> **Exercise prompt**:
Starting with the line containing "Where should I click to: Jump" and continuing through the line containing "(x=360, y=125)", rewrite the data below with "waveform" switched to "timeline" and everything else unchanged. Leave the pictures out of your answer.

> **Record excerpts**:

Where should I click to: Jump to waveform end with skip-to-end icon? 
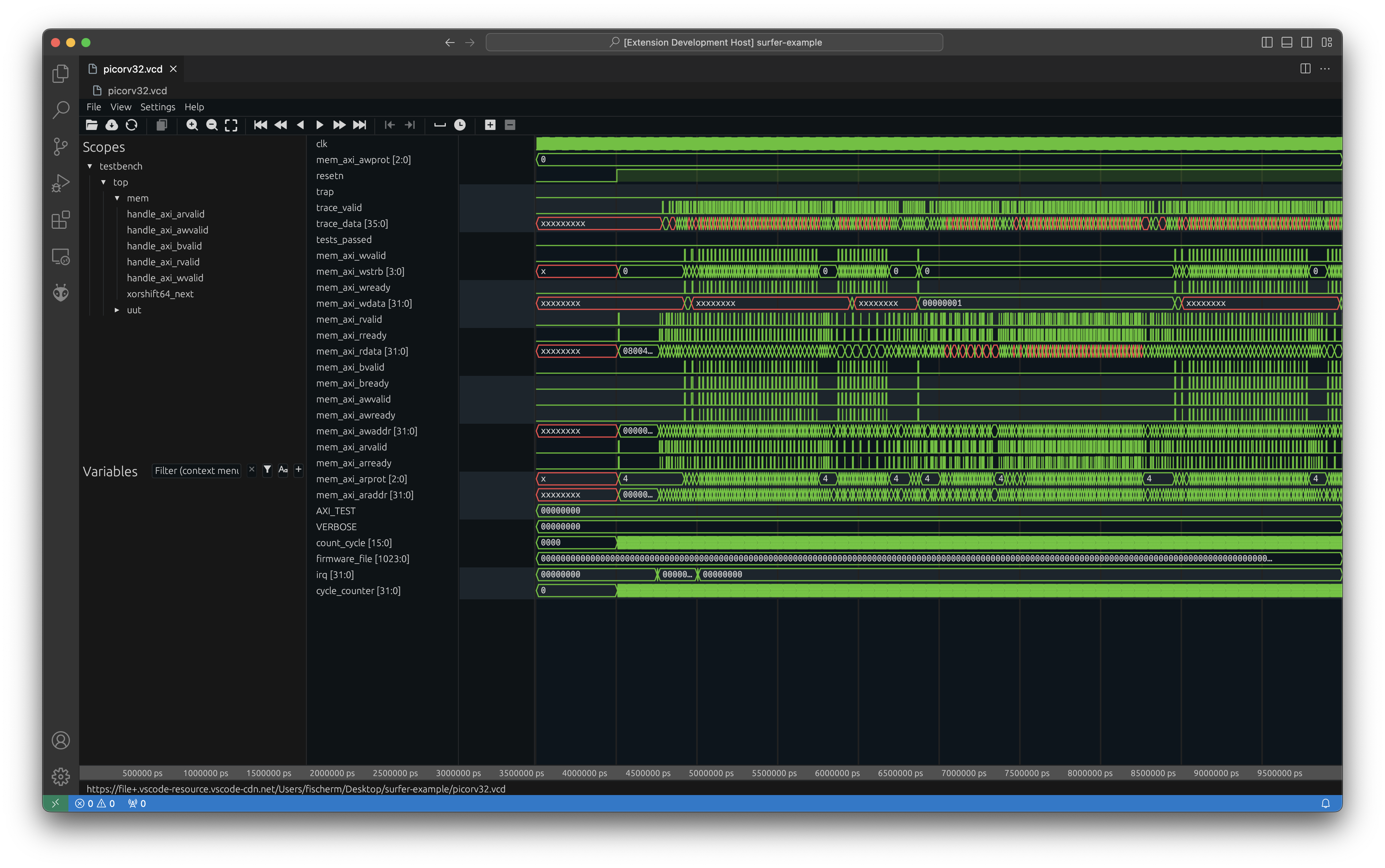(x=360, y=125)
* * *
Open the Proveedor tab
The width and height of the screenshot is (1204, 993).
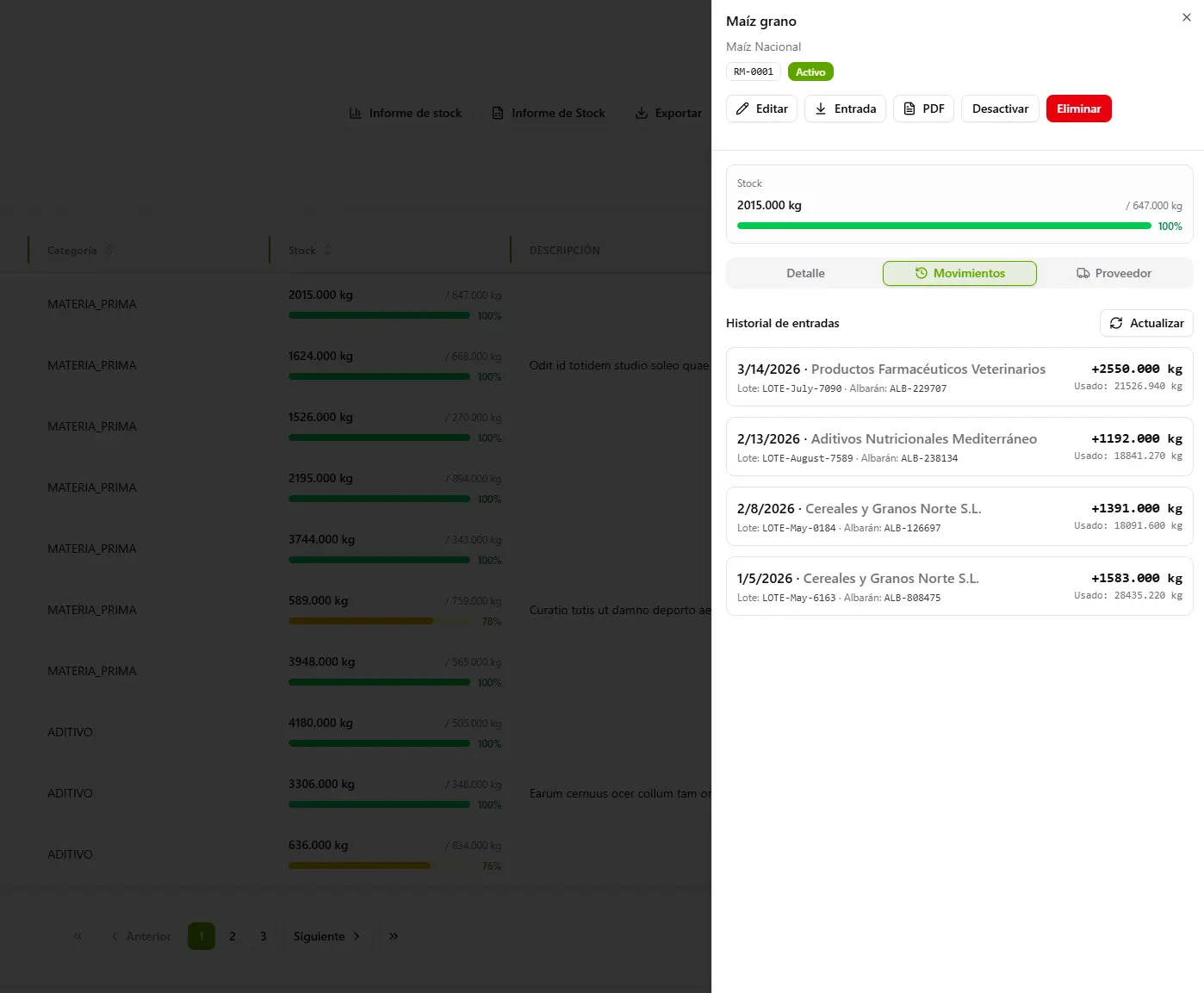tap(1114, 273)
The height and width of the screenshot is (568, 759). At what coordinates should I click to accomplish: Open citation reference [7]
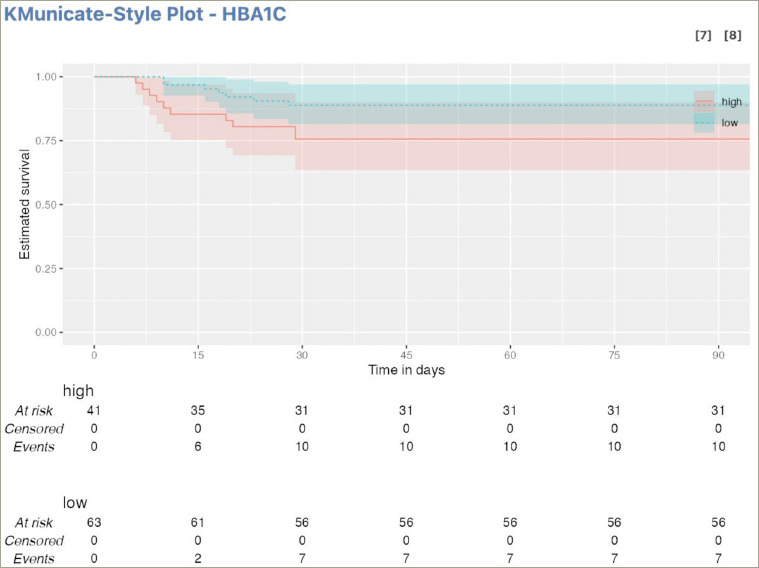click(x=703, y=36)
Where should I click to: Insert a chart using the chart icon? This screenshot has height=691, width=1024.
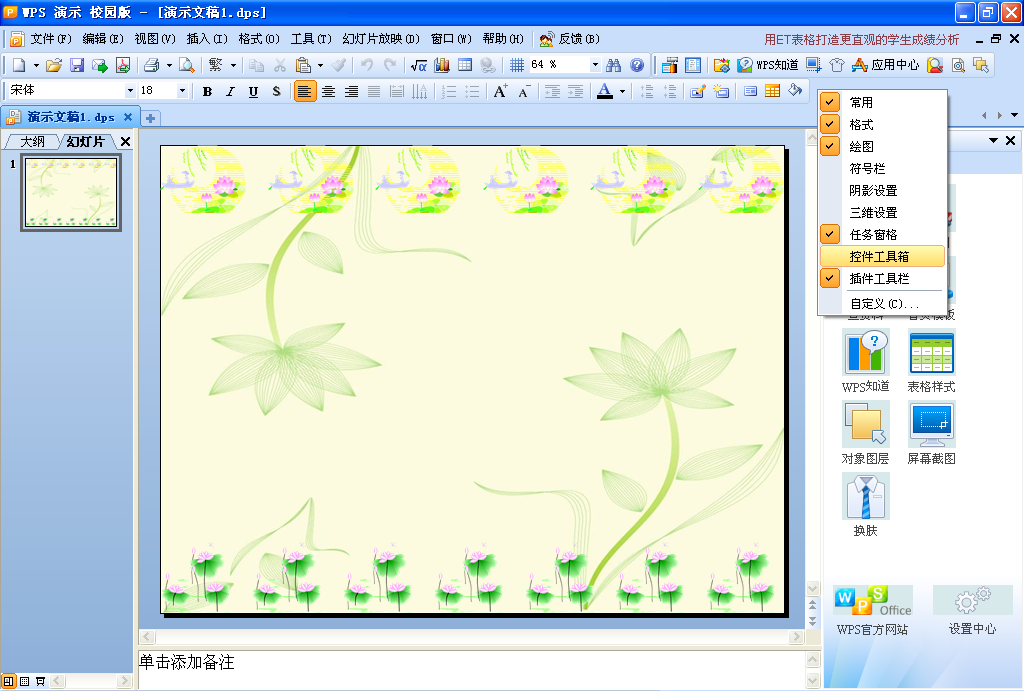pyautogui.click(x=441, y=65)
* * *
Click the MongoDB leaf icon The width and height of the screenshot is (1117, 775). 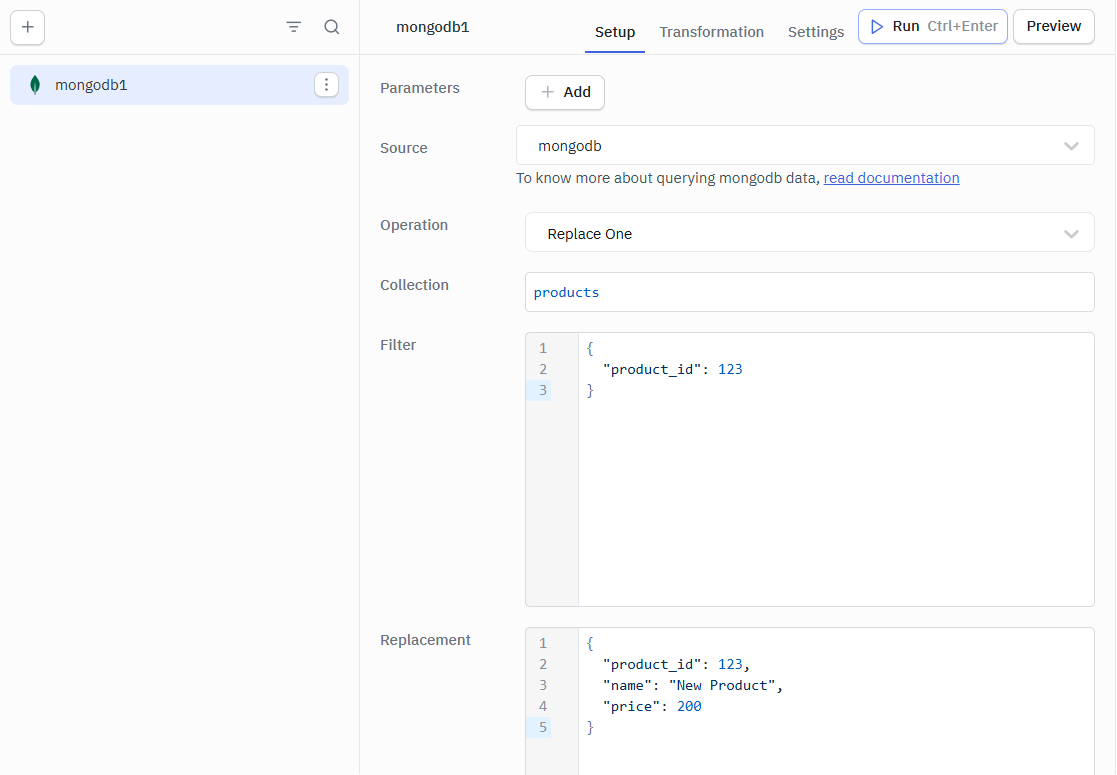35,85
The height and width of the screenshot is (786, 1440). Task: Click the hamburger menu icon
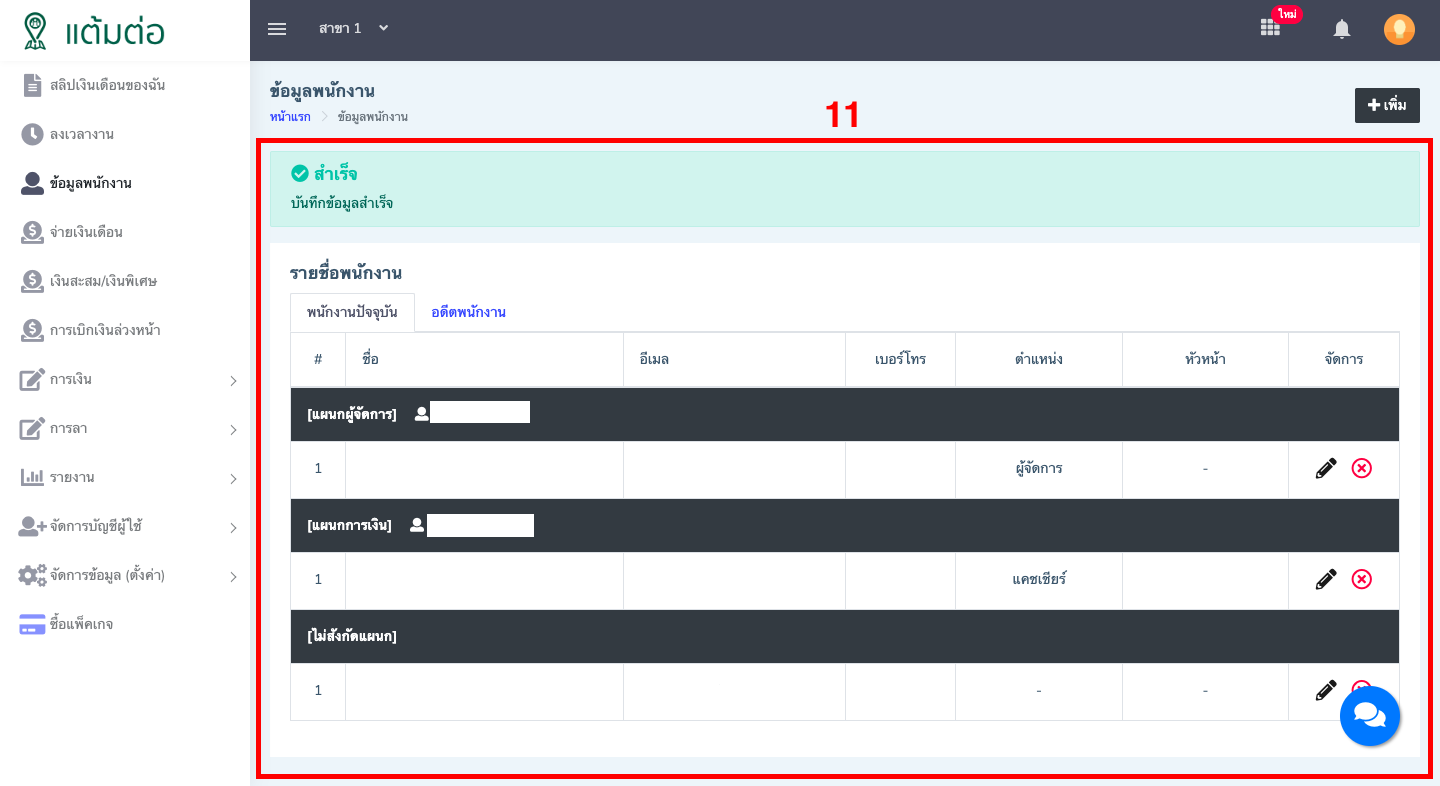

> **Exercise response**:
Where should I click to: Jump to timeline end with skip-to-end icon? 
(x=360, y=125)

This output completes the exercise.